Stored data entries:
********************

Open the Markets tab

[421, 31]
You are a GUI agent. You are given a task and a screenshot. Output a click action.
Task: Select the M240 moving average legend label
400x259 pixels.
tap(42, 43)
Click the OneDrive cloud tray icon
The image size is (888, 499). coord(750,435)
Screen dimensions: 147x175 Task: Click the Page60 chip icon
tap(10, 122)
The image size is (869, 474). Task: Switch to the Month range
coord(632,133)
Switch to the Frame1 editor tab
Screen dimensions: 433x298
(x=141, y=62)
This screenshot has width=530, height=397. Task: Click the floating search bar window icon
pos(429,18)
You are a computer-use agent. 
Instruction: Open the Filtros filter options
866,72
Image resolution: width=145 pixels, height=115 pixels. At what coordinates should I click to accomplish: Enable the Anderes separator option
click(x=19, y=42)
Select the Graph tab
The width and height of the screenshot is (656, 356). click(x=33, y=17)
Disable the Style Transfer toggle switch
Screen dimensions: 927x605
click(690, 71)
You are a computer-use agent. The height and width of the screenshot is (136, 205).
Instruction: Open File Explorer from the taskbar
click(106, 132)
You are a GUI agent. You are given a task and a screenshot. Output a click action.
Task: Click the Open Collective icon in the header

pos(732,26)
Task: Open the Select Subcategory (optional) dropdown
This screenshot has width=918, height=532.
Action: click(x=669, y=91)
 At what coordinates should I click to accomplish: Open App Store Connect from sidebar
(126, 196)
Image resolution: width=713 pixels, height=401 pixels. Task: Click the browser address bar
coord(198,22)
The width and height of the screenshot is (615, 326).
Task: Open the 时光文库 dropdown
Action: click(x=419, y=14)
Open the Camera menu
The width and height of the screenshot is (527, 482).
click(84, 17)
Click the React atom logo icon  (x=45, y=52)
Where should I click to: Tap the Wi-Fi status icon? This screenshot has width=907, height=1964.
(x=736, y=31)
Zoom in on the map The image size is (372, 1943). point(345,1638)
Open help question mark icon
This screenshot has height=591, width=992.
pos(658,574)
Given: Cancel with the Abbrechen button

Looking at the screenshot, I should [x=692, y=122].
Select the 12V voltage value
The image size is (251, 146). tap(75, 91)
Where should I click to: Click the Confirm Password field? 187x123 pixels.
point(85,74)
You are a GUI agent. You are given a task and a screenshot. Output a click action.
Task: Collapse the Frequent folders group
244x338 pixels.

********************

Task to carry out:
Report only how many lines in the records contain the word "computer".

Written reply:
2